Book Review: “Cowboy Up! Life Lessons from Lazy B” by H. Alan Day

“Cowboy Up!” provides a glimpse of ranch life with a healthy dose of humor and life lessons.

“Cowboy Up! Life Lessons from Lazy B” by H. Alan Day – brother to retired Supreme Court Justice Sandra Day O’Connor — will be familiar territory to those who’ve read O’Connor’s book “Lazy B: Growing Up on a Cattle Ranch in the American Southwest.” For those who have read Sandra Day O’Connor’s book, there will be a fair amount of overlap between the stories in both. Like O’Connor’s book, “Cowboy Up!” also reads like a cross between a novel and a short story collection – while it has chapters, they’re essentially standalone stories.

This is a fast-paced read (I easily knocked out 20+ pages in a single sitting) is enjoyable and strikes the right balance between lighthearted, fun stories and some grittier tales that show ranch life isn’t always glamorous. It’s about what one would expect from a book written by a rancher – stories about his children’s first pony (a Shetland) with the typical pony attitude and antics to match, stories about ranch life and the cowboys, horses and cattle, but also stories like the time Kevin Costner visited Day’s South Dakota ranch (then a mustang sanctuary) as a possible filming location for Dances With Wolves.

There’s nearly always a moral to each story, whether it’s a light and humorous story or a hair-raising one that leaves the reader thinking, “alright, how’d you get out of that one alive?” It does lack polish in places, with a few minor typos and errors like repeated words in a sentence, but it’s mostly a solid, cohesive book written in a conversational style.

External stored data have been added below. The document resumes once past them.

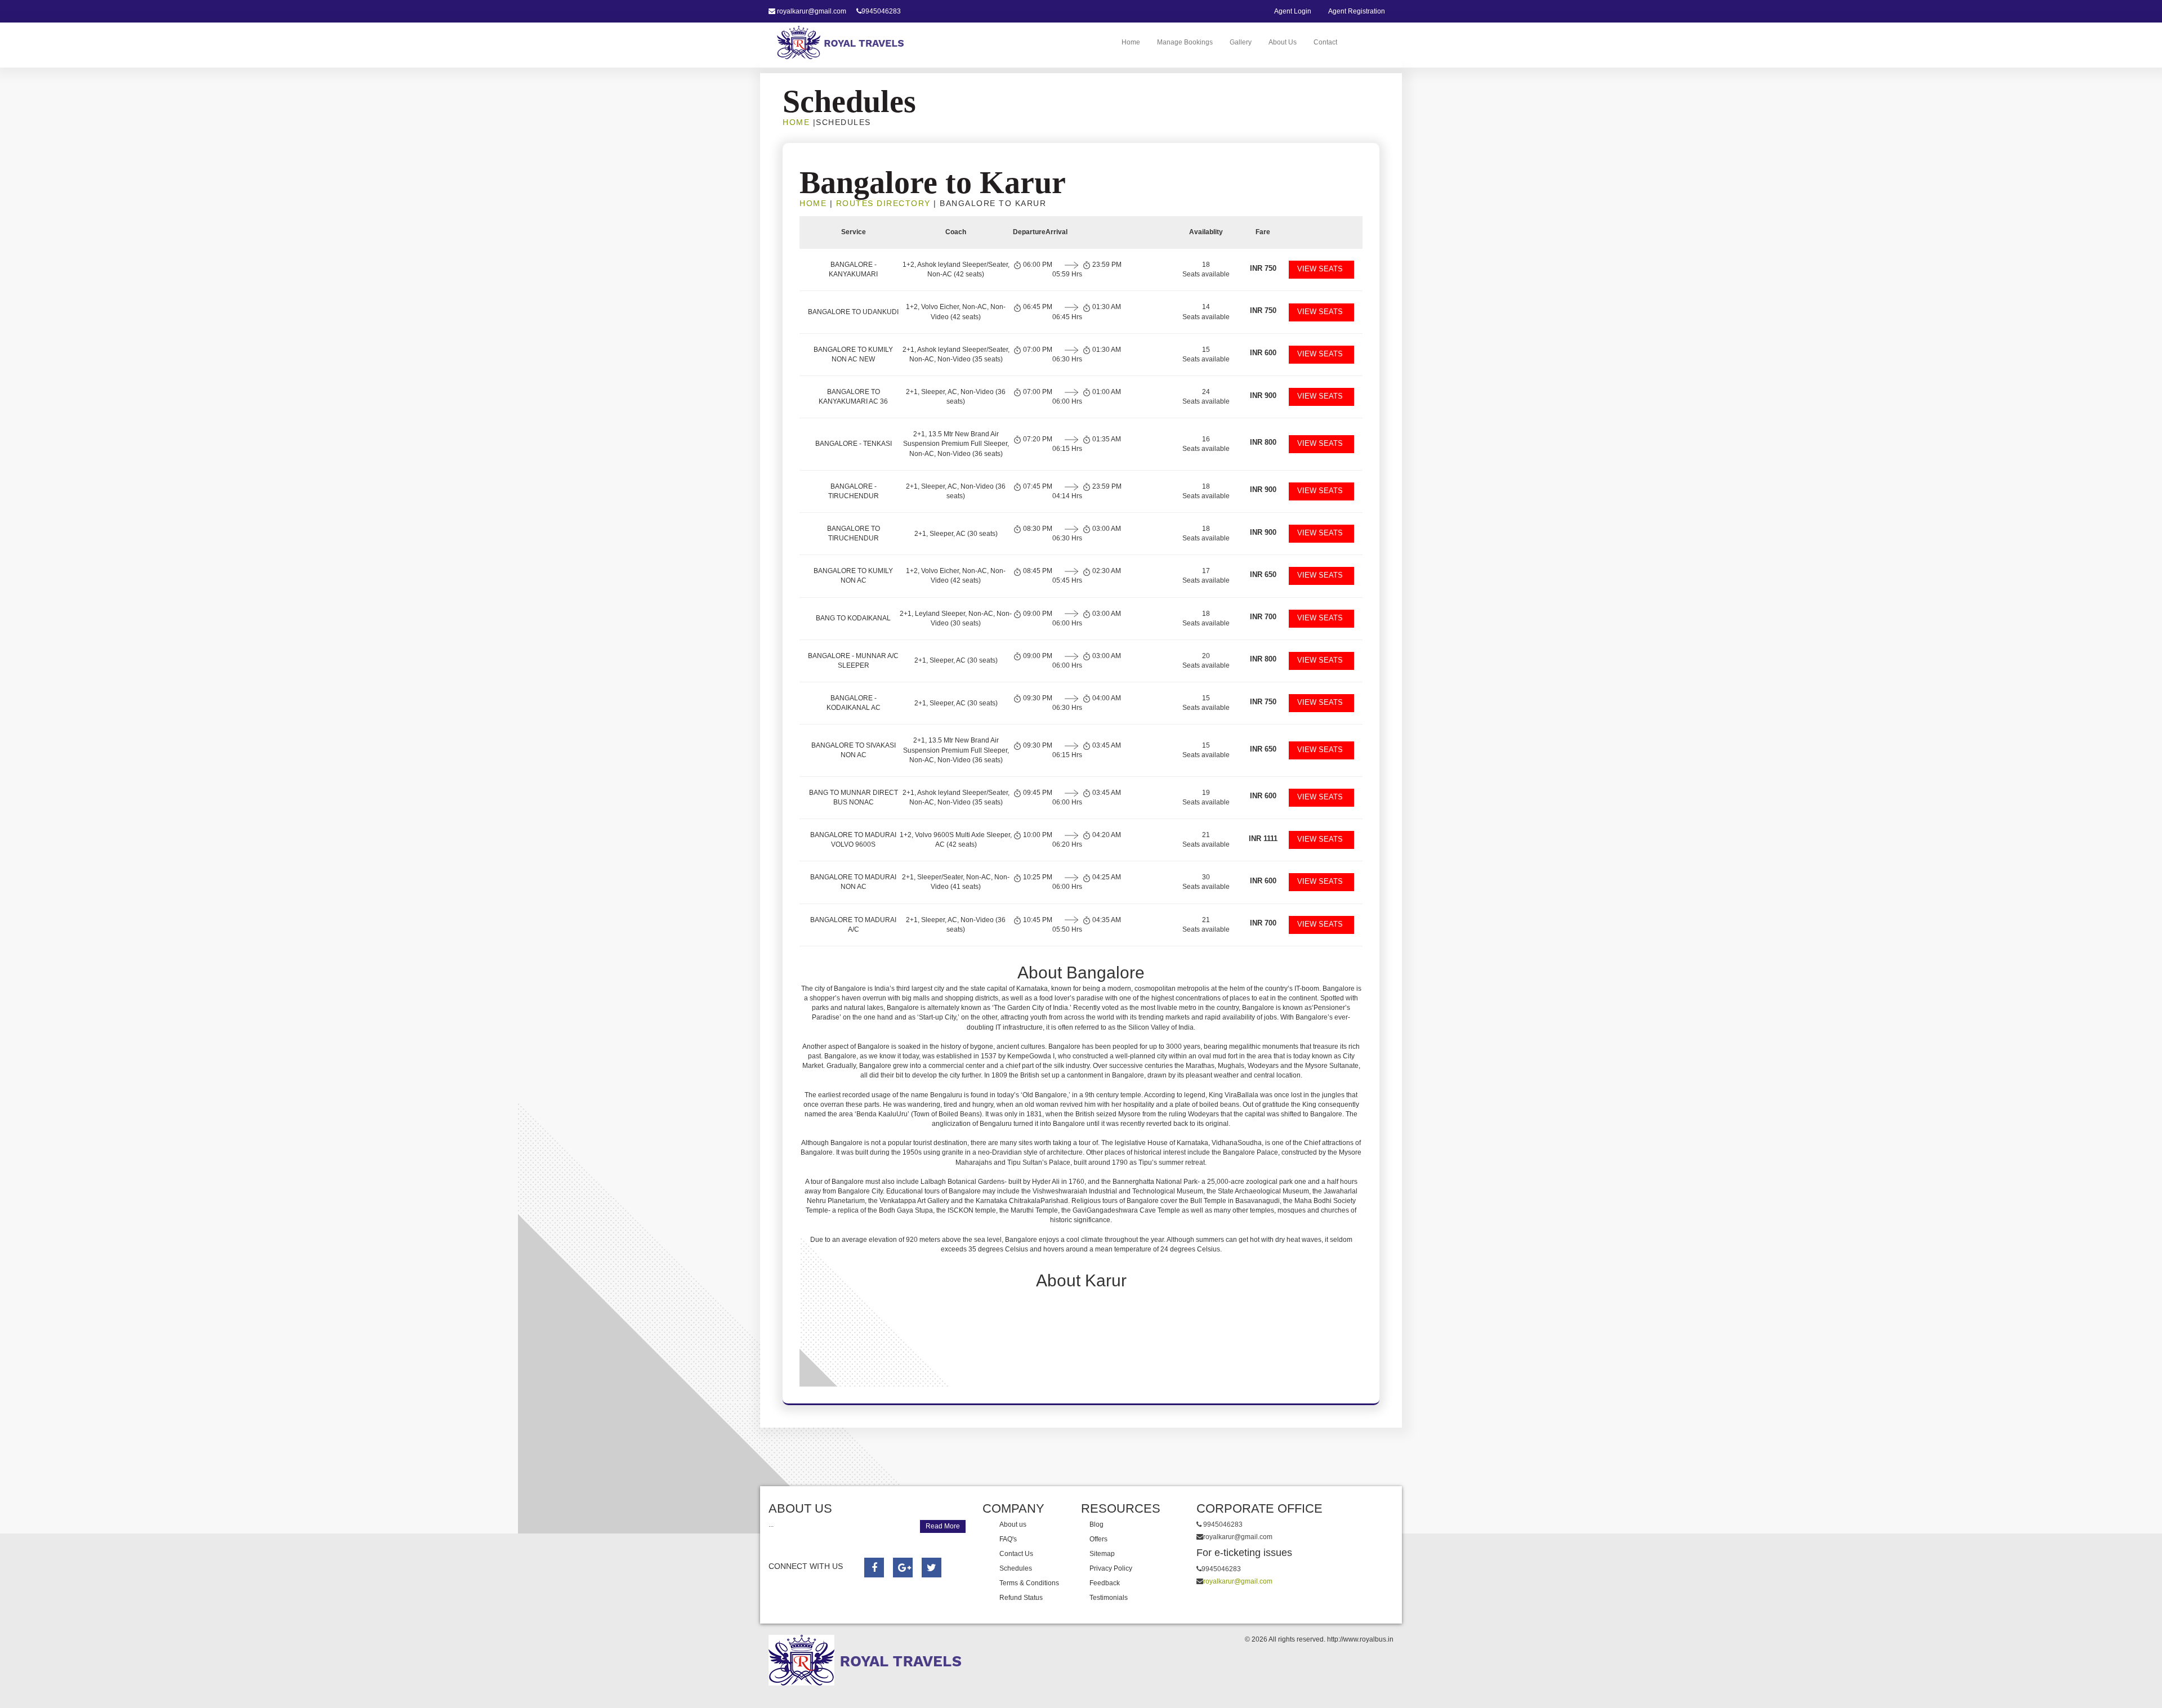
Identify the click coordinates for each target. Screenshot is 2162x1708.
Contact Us (1016, 1554)
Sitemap (1102, 1554)
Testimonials (1108, 1598)
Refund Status (1021, 1598)
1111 (1263, 838)
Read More (943, 1526)
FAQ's (1008, 1539)
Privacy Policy (1110, 1568)
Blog (1096, 1524)
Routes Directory (883, 203)
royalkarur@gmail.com (811, 11)
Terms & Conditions (1029, 1583)
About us (1012, 1524)
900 (1263, 395)
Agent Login (1292, 11)
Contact (1325, 42)
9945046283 (881, 11)
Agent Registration (1356, 11)
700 (1263, 616)
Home (1131, 42)
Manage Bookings (1185, 42)
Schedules (1015, 1568)
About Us (1282, 42)
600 (1263, 352)
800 (1263, 442)
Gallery (1241, 42)
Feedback (1104, 1583)
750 (1263, 268)
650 (1263, 574)
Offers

My favorite part was the chapter titled “Beef Jerky,” which sees Day sending a package of his family-famous homemade beef jerky to the Supreme Court justices who served alongside his sister. Included with the beef jerky was a note Day wrote where he joked that cowboys believe eating jerky makes them smarter and he hoped it had the same effect on the Court. Day received a thank you note signed by all seven justices. This chapter exemplifies, to me, the best part of the book: it humanizes people that maybe we don’t always see as human, in this case, Supreme Court justices, in other parts, ranchers and ranching, both of whom can sometimes get a bad rap.

If you’re looking for a fun glimpse of ranch life, this is the book for you. It’s polished, focused and cohesive, making it an overall enjoyable read.